Text provided >>
How to fix academia?
I don't usually submit articles to Discussion, but this news upset me so much that I think there is a real need to talk about it.
http://www.nature.com/news/faked-peer-reviews-prompt-64-retractions-1.18202
A leading scientific publisher has retracted 64 articles in 10 journals, after an internal investigation discovered fabricated peer-review reports linked to the articles’ publication.
The cull comes after similar discoveries of ‘fake peer review’ by several other major publishers, including London-based BioMed Central, an arm of Springer, which began retracting 43 articles in March citing "reviews from fabricated reviewers". The practice can occur when researchers submitting a paper for publication suggest reviewers, but supply contact details for them that actually route requests for review back to the researchers themselves.
Types of Misconduct
We all know that academia is a tough place to be in. There is constant pressure to 'publish or perish', and people are given promotions and pay raises directly as a result of how many publications and grants they are awarded. I was awarded a PhD recently so the subject of scientific honesty is dear to my heart.

Exercise requirements >>
1 – In the news passage quoted in the post about faked peer reviews, which figures are written as numerals? Give each one with what it counts.
2 – Carry on writing the post about faked peer reviews, starting right after its last sentence.

Extracted data >>
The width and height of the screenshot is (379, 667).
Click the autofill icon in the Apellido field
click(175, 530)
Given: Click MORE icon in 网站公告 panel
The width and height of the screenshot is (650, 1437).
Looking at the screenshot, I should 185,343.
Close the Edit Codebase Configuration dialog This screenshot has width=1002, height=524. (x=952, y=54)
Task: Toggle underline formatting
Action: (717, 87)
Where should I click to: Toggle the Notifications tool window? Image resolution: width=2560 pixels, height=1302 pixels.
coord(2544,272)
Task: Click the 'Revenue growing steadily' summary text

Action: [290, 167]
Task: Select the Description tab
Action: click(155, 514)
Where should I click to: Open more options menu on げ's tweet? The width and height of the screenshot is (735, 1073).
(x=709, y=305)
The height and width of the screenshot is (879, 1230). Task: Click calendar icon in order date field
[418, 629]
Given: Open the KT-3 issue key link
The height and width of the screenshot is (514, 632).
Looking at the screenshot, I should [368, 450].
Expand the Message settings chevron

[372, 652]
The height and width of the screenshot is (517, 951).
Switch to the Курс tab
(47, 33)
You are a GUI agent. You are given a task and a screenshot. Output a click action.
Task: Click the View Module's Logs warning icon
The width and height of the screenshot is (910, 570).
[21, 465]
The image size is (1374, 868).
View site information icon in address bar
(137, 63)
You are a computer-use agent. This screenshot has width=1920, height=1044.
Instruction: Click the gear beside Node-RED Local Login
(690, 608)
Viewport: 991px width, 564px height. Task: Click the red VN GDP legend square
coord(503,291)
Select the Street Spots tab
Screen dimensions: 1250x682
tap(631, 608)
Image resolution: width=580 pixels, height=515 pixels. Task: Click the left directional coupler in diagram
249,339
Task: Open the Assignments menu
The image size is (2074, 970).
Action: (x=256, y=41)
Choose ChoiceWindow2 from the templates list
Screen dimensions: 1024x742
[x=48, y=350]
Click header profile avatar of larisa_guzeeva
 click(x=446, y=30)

Expected results >>
1 –
- 64: articles retracted by a leading scientific publisher
- 10: journals in which those 64 articles appeared
- 43: articles that BioMed Central began retracting in March

2 –
I'm of course aware of misconduct in the field of science. 'Softer' forms of misconduct include things like picking only results that are consistent with your hypothesis or repeating experiments until you get low p-values. This kind of thing sometimes might even happen non-deliberately and subconsciously, which is why it is important to disclose methods and data.
'Harder' forms of misconduct include making up data and fudging numbers in order to get published and cited. This is of course a very deliberate kind of fraud, but it is still easy to see how someone could be led to this kind of behaviour by virtue of the incredible pressures that exist. Here, the goal is not just academic advancement, but also obtaining recognition. The authors in this case are confident that even though their data is falsified, their reasoning (based, of course, on falsified data) is sound and correct and stands up to scrutiny.
What is the problem?
But the kind of misconduct being mentioned in the linked article is extremely upsetting to me, beyond the previous types of misconduct. It is a person or (more likely) a group of people knowing full well that their publication would not stand up to serious scientific scrutiny. Yet they commit the fraud anyway, guessing that no one will actually ever seriously scrutinize their work and it will take it at face value due to being present in a reputable journal. The most upsetting part is that they are probably right in this assessment.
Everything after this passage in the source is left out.